Qualche settimana dopo, ho fissato un appuntamento con la mia nuova amica al consolato e ho presentato la mia cartellina piena di ogni documento richiesto per ottenere la cittadinanza. Circa una settimana dopo, il 30 settembre 2015, ho ricevuto una breve email che diceva: “Congratulazioni,

Si prega di vedere la lettera allegata.” E proprio così sono diventata una cittadina italo-americana con doppia cittadinanza. Anche se il processo è stato tedioso e, a volte, stressante, la ricompensa ne è valsa la pena. Avere la doppia cittadinanza mi ha aperto un mondo di possibilità, e ho sfruttato appieno il mio nuovo passaporto italiano quando sono tornata a Roma nel febbraio 2017. Sono qui da allora.

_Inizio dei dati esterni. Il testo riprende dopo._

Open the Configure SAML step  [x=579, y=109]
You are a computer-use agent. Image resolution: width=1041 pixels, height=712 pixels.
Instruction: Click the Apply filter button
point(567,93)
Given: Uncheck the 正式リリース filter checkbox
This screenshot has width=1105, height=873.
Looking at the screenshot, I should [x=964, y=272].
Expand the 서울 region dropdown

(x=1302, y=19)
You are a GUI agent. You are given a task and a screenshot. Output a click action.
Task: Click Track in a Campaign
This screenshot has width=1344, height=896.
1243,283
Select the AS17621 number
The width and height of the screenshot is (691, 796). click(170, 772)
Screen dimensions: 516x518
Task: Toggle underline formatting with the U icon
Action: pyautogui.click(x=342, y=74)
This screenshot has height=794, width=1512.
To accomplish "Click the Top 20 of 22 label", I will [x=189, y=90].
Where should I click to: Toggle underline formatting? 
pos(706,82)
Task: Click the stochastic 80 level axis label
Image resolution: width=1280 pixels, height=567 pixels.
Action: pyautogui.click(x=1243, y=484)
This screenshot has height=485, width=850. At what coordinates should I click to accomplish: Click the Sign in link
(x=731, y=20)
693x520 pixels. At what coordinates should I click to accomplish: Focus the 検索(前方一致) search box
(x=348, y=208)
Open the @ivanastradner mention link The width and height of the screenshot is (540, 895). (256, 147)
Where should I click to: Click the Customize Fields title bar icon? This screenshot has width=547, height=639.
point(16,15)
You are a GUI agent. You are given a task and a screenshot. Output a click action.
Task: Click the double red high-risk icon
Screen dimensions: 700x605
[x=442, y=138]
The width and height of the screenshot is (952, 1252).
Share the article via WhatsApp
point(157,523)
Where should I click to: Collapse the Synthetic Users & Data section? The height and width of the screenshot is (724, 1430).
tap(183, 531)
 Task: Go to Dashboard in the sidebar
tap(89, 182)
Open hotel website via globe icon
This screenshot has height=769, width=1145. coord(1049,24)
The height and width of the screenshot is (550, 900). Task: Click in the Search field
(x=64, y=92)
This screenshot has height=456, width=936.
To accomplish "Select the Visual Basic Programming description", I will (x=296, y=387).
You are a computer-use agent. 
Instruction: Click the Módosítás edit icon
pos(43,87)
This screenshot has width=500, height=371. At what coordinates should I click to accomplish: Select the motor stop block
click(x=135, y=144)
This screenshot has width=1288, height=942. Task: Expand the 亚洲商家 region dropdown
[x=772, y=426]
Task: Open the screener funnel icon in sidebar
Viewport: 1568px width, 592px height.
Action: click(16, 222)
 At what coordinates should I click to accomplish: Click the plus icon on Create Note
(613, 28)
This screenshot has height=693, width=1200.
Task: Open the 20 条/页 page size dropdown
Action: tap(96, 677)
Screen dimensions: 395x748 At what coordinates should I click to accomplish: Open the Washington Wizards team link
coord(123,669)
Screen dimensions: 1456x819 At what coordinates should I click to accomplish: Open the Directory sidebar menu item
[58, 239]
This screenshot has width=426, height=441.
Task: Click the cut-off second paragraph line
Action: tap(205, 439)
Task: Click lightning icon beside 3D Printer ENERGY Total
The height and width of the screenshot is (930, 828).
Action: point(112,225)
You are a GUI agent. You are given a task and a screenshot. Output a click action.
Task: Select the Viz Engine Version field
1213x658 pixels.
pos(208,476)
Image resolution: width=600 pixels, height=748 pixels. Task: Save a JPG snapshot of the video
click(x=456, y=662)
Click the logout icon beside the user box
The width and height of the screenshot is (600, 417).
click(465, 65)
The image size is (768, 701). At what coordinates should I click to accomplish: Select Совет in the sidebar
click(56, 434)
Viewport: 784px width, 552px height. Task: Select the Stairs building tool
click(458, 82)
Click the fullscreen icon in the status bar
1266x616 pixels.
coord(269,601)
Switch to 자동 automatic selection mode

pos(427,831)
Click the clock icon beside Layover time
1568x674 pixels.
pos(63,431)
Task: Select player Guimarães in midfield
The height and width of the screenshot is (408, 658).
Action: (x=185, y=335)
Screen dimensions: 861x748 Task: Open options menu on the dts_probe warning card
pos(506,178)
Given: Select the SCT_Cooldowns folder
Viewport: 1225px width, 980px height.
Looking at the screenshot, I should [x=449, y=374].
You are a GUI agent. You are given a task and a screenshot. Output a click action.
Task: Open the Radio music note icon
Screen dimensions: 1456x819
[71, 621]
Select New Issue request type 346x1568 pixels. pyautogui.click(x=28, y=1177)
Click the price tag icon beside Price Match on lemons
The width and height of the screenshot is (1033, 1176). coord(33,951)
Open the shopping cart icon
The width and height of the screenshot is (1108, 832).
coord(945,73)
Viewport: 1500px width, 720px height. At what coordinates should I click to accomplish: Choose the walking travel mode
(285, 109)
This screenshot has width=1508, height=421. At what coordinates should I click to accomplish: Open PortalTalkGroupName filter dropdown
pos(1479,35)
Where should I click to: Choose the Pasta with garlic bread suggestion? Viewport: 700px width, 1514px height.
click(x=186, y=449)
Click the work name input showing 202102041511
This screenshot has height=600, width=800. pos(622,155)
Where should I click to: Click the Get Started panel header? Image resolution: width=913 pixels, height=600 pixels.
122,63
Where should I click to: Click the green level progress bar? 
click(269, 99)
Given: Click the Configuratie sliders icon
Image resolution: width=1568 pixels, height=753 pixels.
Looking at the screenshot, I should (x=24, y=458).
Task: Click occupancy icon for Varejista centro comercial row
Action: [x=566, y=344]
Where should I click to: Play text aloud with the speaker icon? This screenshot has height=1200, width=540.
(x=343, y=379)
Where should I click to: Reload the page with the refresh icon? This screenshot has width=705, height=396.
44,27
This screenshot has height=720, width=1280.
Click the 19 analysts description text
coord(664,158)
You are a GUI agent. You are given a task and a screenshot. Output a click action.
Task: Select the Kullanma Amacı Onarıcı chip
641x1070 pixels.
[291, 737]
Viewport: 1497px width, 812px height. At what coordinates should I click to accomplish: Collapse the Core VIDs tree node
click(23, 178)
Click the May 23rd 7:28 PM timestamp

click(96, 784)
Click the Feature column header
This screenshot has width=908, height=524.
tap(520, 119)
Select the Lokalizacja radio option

Sinceramente, nella storia degli scontri con la burocrazia italiana, mi considero abbastanza fortunata. Non fraintendermi, ho avuto la mia buona dose di momenti frustranti da quando vivo in Italia, come scoprire che l’Italia non era mai stata informata della mia cittadinanza quando sono andata a fare richiesta di residenza e mi è stato detto che semplicemente non esisto. “Non c ‘è Samantha DiBacco.’ O dover visitare quattro banche diverse che hanno tutte fornito informazioni contrastanti su come aprire un conto bancario italiano come cittadina italo-americana con doppia cittadinanza: colpo di scena, non” è così semplice. Ho “visto molti amici americani lottare con infiniti appuntamenti alla temuta Questura, e mesi di inseguimento di istruzioni e documenti adeguati per assicurarsi i visti di lavoro e i permessi. Nonostante tutto, c” è un motivo per cui siamo tutti disposti ad accettare l’Italia per quello che è: bella, frustrante, emotiva, spesso inefficiente, miracolosa e unica. Per ogni frustrazione e ostacolo che incontri, ci sono cinque motivi indescrivibili ed esaltanti per andare avanti e provare con tutte le tue forze a far funzionare la tua vita in Italia.
Avere una storia d’amore con l’Italia richiede di capire il suo ritmo e stile di vita – avrai bisogno di pazienza per la burocrazia e i processi lenti (spesso difficili da accettare per gli americani sempre di corsa), ma soprattutto devi avere un amore profondo e una passione per il paese, alla fine è questo che conta. Il regalo della doppia cittadinanza e l’opportunità di vivere in Italia è qualcosa che non darò mai per scontato. Se hai la possibilità di ottenere la doppia cittadinanza ma ti senti sopraffatto dal processo, ti incoraggio a provarci. Non hai nulla da perdere e tutta l’Italia da guadagnare.